Some of the findings:

  • Your chance of getting lung cancer increases 20 to 30 percent if you live with a smoker.
  • Exposure to secondhand smoke increases your risk of heart disease by 25 to 30 percent.
  • Children exposed to second hand smoke are at increased risk for SIDS (sudden infant death syndrome), respiratory infections, asthma, slower lung growth and ear problems.

California has been a leader in banning smoking in public places, so now most secondhand smoke exposure is occurring in people's homes, or cars. Assemblyman Paul Koretz, D-West Hollywood, jumped at the opportunity of the recent press to introduce a bill that would allow police officers to stop and cite drivers smoking with children under the age of 6 in the car.

I think it's important to keep our children healthy, even at the expense of the personal freedom of smoking. What do you think? Is it going too far?

Committed to your health,

Wednesday, July 05, 2006

Quick Tylenol Warning

Today the Journal of the American Medical Association published a study that shows the maximum dose of Tylenol recommended (4 g daily, or two 500 mg pills every six hours) elevates liver enzymes to levels that could cause liver damage. Enzyme levels even kept increasing 4 days after they stopped taking acetaminophen, and didn't return to normal for as long as 11 days. Please use caution and moderation!

Committed to your health,

Saturday, July 01, 2006

Causes for Obesity, or Just Correlations?
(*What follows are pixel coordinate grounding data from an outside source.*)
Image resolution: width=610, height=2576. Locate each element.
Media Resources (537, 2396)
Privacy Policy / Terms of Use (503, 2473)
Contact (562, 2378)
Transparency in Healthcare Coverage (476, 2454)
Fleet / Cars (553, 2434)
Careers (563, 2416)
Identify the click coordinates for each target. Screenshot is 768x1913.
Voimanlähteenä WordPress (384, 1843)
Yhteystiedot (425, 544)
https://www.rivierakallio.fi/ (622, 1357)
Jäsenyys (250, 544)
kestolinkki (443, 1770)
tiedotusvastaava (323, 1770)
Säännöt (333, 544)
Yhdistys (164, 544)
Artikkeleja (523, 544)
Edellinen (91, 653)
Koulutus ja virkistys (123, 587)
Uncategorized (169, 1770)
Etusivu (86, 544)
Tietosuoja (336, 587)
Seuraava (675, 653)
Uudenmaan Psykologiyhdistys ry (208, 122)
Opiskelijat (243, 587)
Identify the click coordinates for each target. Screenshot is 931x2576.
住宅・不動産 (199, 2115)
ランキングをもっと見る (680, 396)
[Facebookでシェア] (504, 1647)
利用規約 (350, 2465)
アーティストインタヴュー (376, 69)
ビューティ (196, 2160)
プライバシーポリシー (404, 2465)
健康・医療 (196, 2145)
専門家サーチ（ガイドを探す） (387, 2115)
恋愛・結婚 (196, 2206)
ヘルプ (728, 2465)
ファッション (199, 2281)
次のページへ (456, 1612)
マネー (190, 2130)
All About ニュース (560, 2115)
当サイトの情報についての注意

A study appearing in the International Journal of Obesity looks at 10 factors that might be adding to the obesity epidemic.

  1. Sleep deprivation.
  2. Pollution and chemicals.
  3. Heating and air conditioning use.
  4. Decreased smoking rates.
  5. Use of steriods, antidepressants & contraceptives.
  6. An aging population.
  7. Children being born to older women.
  8. Genetics.
  9. Higher fertility rates among overweight women.
  10. Attraction to similar body types.

Yeah, I agree these factors might be contributing to our society's weight gain, although inactivity and huge junk food portions have to be bigger contributors. So what's the solution? EXERCISE and EATING HEALTHY!!!

  1. Sleep deprivation? Exercise helps you sleep better.
  2. Pollution and chemicals? Exercise helps purge toxins out of your body, and foods full of antioxidants (fruits and vegetables) help combat the cellular damage and hormone disruption of pollution and chemicals.
  3. Heating and air conditioning use? Exercise (especially strength training) helps you regulate your temperature better so you need to depend on external means of finding comfort less.
  4. Decreased smoking rates? Exercise and eating healthy helps offset possible weight gain.
  5. Use of steriods, antidepressants & contraceptives? Exercise and eating healthy may not be able to fully offset medication effects. Talk with your physician about alternatives that may not have weight-gain side effects.
  6. An aging population? No! It's being sedentary and losing muscle that contributes to weight gain, not age by itself. Strength train to keep up your muscle mass and metabolism.
  7. Children being born to older women? A correlation. An active and healthy lifestyle with less TV, video games and junk food should prevent obesity in children.
  8. Genetics? Maybe, but genetics can only give you a predisposition to a certain weight, not determine it. Exercise and eating healthy still work.
  9. Higher fertility rates among slightly overweight women? I believe this is skewed because underweight women may not be able to conceive.
  10. Attraction to similar body types? Start exercising and eating well, and attract those who do also!

So we already knew the problem... and the solution. Let's take this new information, and just let it add to our motivation to be solution oriented!